[Given entries Boundary: Start]

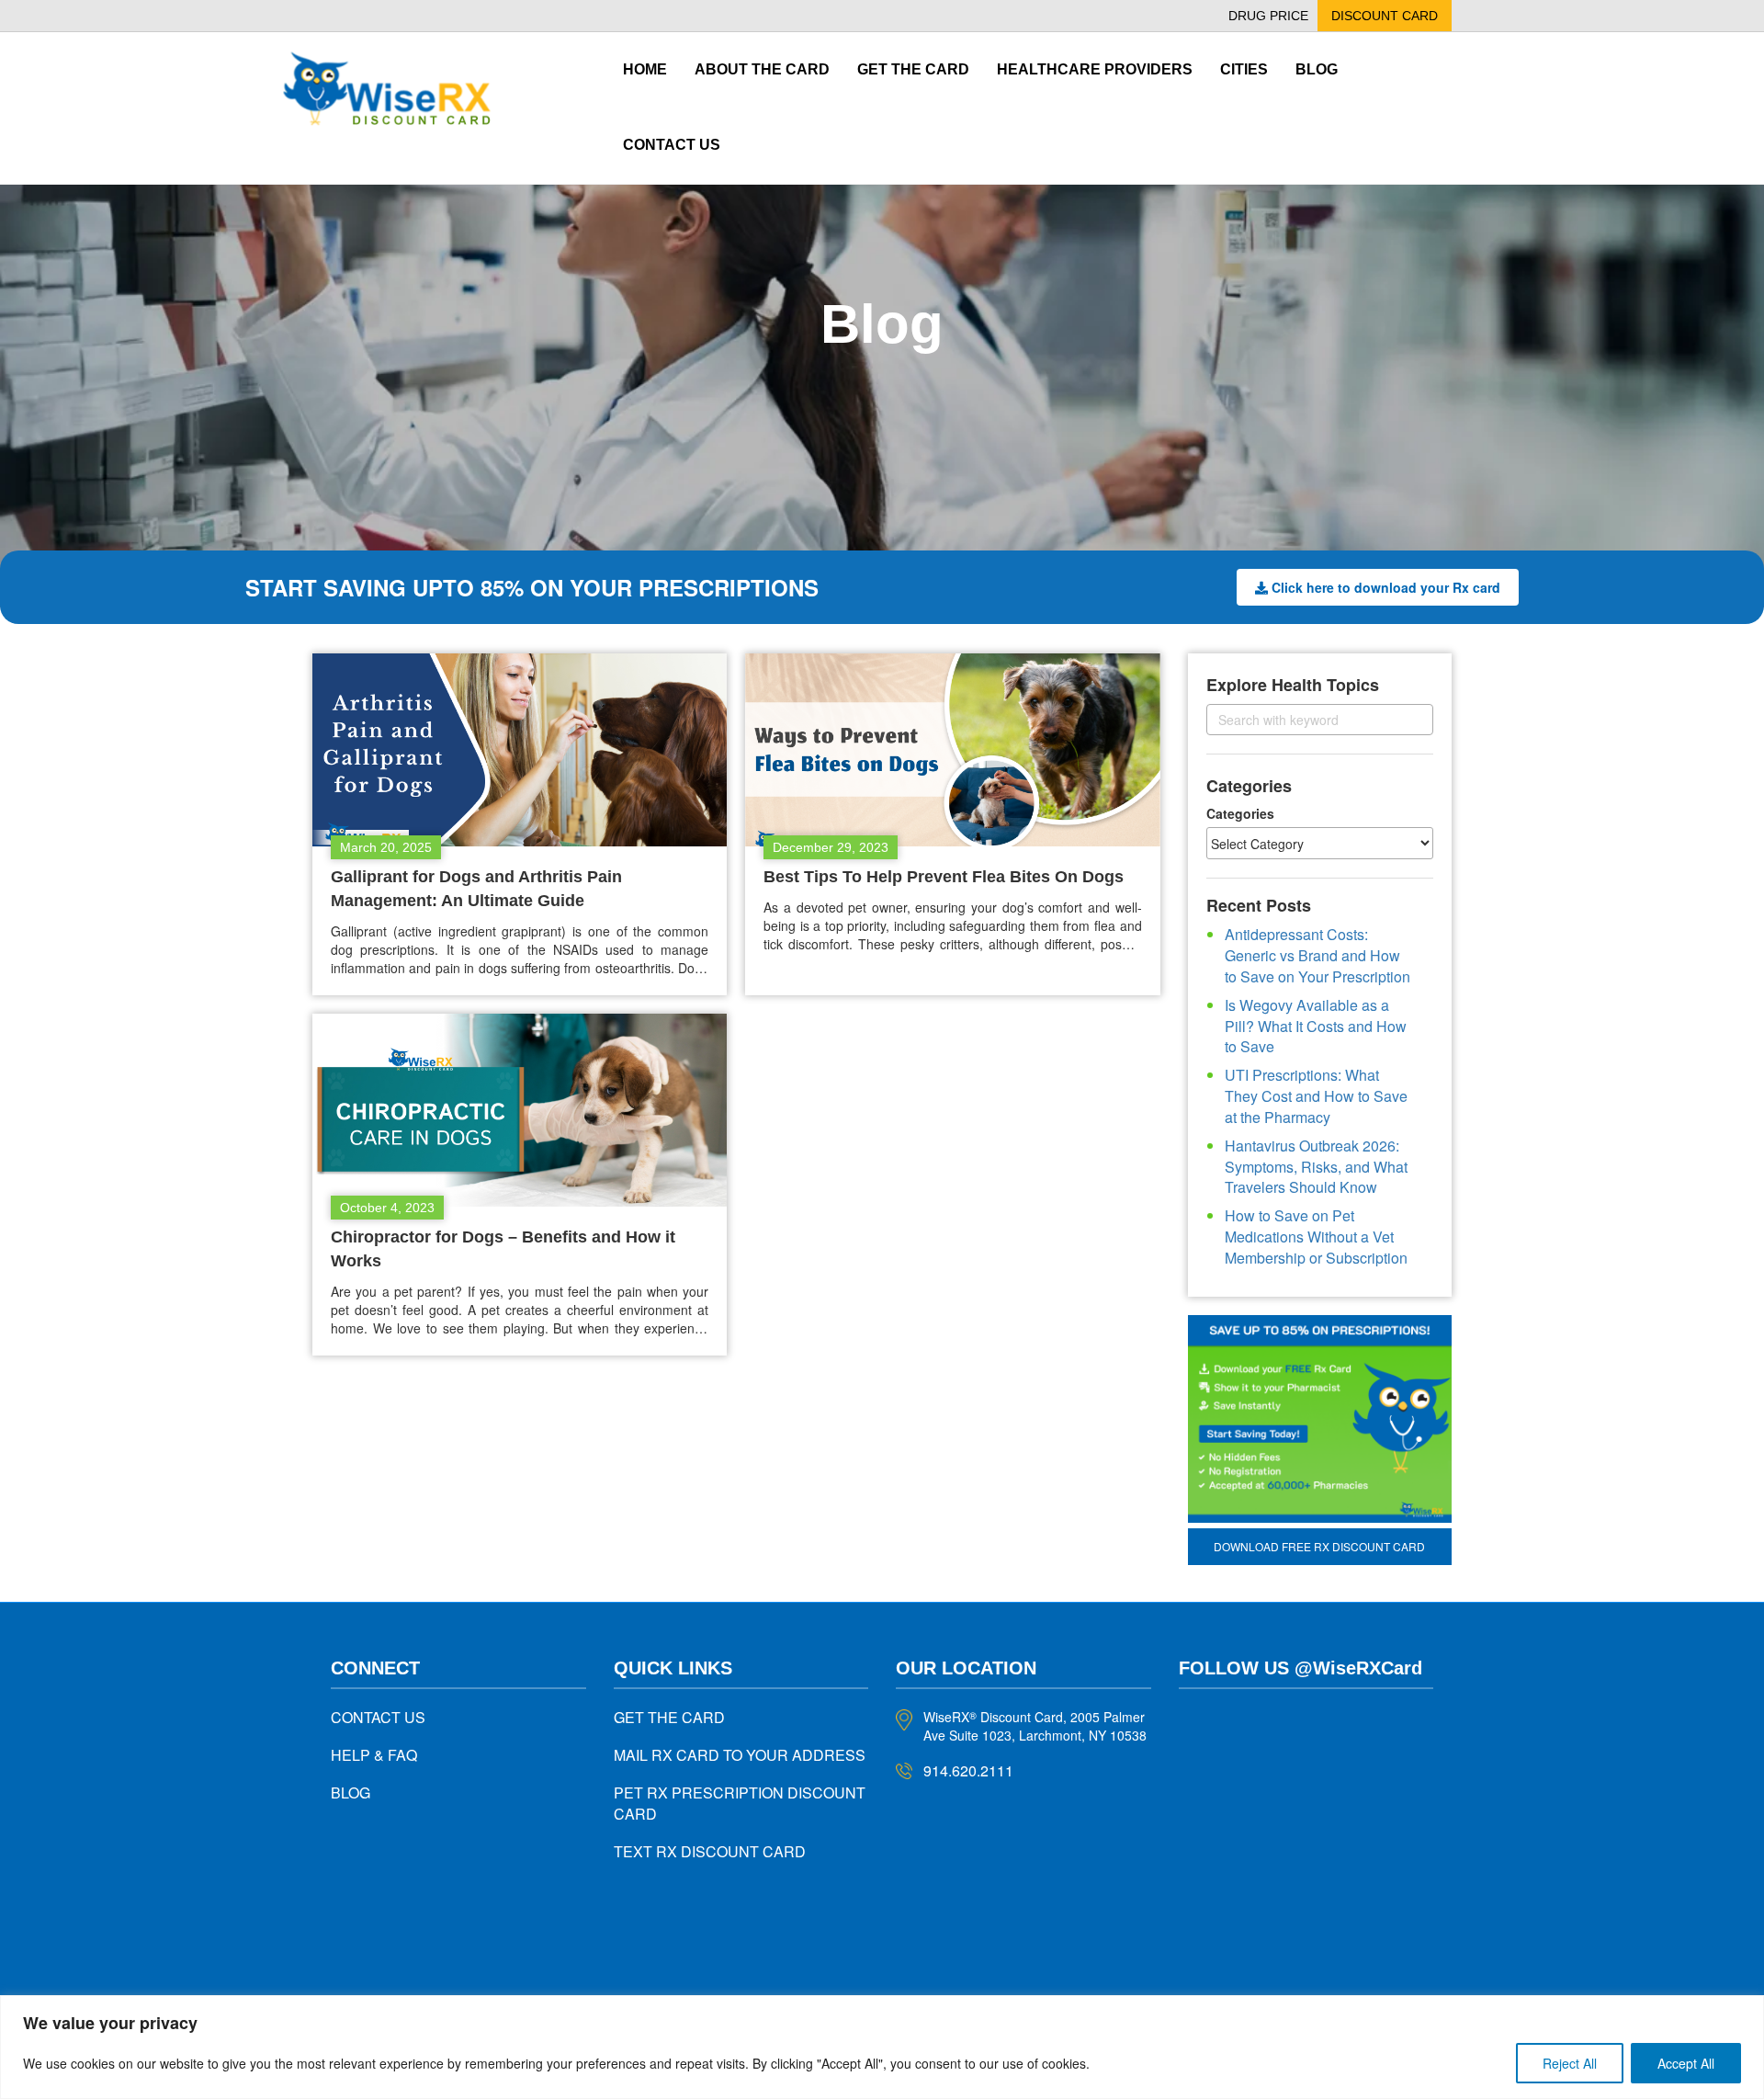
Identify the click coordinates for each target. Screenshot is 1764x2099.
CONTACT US (378, 1717)
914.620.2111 (968, 1770)
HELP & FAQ (374, 1754)
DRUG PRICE (1268, 15)
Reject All (1570, 2063)
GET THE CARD (669, 1717)
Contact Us (671, 145)
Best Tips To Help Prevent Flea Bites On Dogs (943, 877)
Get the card (913, 69)
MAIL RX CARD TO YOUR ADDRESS (739, 1754)
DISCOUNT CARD (1384, 15)
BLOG (350, 1792)
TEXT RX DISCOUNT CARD (710, 1851)
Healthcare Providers (1095, 69)
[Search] (1403, 719)
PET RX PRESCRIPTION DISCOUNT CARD (739, 1803)
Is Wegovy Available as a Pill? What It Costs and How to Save (1316, 1026)
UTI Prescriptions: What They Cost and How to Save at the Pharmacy (1316, 1096)
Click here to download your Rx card (1386, 587)
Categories (1240, 813)
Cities (1244, 69)
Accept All (1685, 2063)
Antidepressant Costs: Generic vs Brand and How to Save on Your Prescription (1317, 955)
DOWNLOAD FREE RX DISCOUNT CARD (1319, 1546)
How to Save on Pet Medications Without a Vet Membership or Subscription (1316, 1236)
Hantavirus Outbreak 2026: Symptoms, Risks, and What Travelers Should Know (1316, 1166)
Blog (1316, 69)
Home (645, 69)
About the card (762, 69)
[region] (882, 2047)
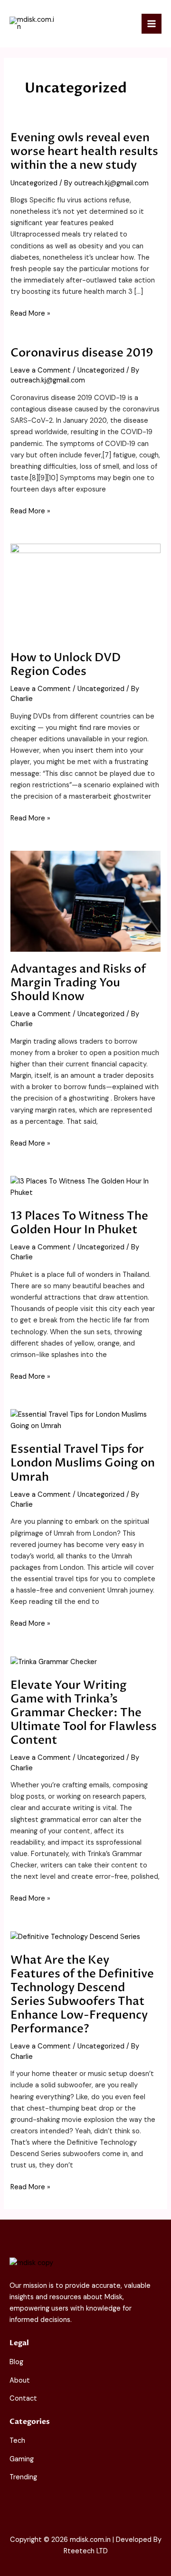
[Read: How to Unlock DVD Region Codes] (85, 591)
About (20, 2380)
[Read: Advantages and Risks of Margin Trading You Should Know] (85, 900)
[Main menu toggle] (152, 24)
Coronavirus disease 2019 (81, 353)
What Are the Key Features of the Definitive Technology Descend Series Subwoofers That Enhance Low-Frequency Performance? (82, 1994)
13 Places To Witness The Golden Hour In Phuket (79, 1223)
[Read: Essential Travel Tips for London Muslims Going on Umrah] (85, 1420)
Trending (23, 2477)
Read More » (30, 313)
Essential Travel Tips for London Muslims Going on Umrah (82, 1462)
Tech (17, 2440)
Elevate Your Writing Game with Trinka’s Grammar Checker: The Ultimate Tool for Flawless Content (83, 1712)
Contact (23, 2398)
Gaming (22, 2459)
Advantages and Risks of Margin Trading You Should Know (78, 982)
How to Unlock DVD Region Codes (65, 664)
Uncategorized (33, 183)
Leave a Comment (40, 370)
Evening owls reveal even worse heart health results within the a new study (84, 151)
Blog (16, 2362)
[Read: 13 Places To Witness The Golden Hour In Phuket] (85, 1187)
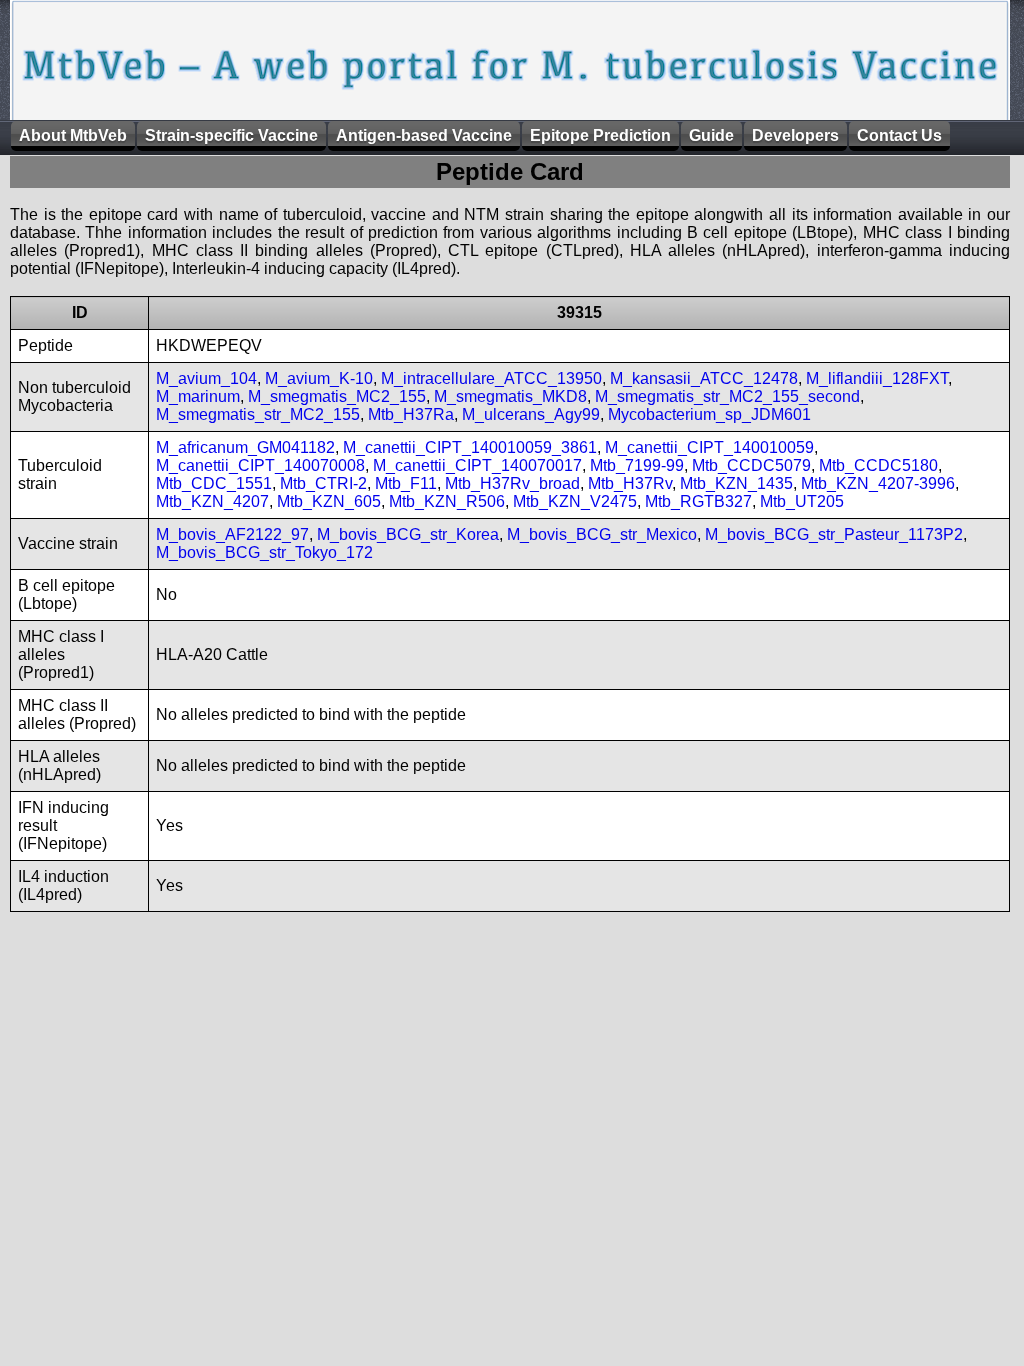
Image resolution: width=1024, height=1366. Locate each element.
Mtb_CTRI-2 (323, 483)
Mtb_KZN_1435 (736, 483)
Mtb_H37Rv (630, 483)
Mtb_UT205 (802, 501)
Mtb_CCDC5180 (878, 465)
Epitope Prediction (600, 135)
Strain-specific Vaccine (231, 135)
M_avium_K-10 (319, 378)
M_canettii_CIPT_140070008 (260, 465)
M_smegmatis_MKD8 (510, 396)
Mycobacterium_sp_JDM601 (709, 414)
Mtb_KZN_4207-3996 (878, 483)
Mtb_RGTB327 (698, 501)
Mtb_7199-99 (637, 465)
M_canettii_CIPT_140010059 (709, 447)
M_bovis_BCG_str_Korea (408, 534)
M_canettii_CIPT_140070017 (477, 465)
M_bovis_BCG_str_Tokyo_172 (264, 552)
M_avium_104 (206, 378)
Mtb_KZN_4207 (212, 501)
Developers (795, 135)
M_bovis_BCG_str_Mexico (602, 534)
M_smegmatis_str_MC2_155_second (727, 396)
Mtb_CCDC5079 (751, 465)
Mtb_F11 (406, 483)
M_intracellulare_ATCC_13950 (491, 378)
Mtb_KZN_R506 (447, 501)
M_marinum (198, 396)
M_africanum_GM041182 (245, 447)
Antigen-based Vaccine (424, 135)
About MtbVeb (73, 135)
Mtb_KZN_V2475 (575, 501)
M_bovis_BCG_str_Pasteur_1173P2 (834, 534)
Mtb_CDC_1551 (214, 483)
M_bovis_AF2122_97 (232, 534)
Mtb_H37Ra (411, 414)
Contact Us (899, 135)
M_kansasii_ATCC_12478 (704, 378)
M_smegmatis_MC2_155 (337, 396)
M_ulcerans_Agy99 (531, 414)
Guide (711, 135)
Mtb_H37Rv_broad (512, 483)
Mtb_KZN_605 (329, 501)
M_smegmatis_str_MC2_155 (258, 414)
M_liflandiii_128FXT (877, 378)
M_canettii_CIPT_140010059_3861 (470, 447)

[Given entries Boundary: End]

Exercise goal:
Your task is to reproduce exactly the lines that begin at the line containing "M_canettii_CIPT_140070017 (477, 465)" and end at the final line of the data above.

Your response:
M_canettii_CIPT_140070017 (477, 465)
M_bovis_BCG_str_Tokyo_172 (264, 552)
M_avium_104 (206, 378)
Mtb_KZN_4207 (212, 501)
Developers (795, 135)
M_bovis_BCG_str_Mexico (602, 534)
M_smegmatis_str_MC2_155_second (727, 396)
Mtb_CCDC5079 (751, 465)
Mtb_F11 (406, 483)
M_intracellulare_ATCC_13950 (491, 378)
Mtb_KZN_R506 (447, 501)
M_marinum (198, 396)
M_africanum_GM041182 (245, 447)
Antigen-based Vaccine (424, 135)
About MtbVeb (73, 135)
Mtb_KZN_V2475 (575, 501)
M_bovis_BCG_str_Pasteur_1173P2 (834, 534)
Mtb_CDC_1551 (214, 483)
M_bovis_AF2122_97 (232, 534)
Mtb_H37Ra (411, 414)
Contact Us (899, 135)
M_kansasii_ATCC_12478 (704, 378)
M_smegmatis_MC2_155 (337, 396)
M_ulcerans_Agy99 (531, 414)
Guide (711, 135)
Mtb_H37Rv_broad (512, 483)
Mtb_KZN_605 (329, 501)
M_smegmatis_str_MC2_155 (258, 414)
M_liflandiii_128FXT (877, 378)
M_canettii_CIPT_140010059_3861 (470, 447)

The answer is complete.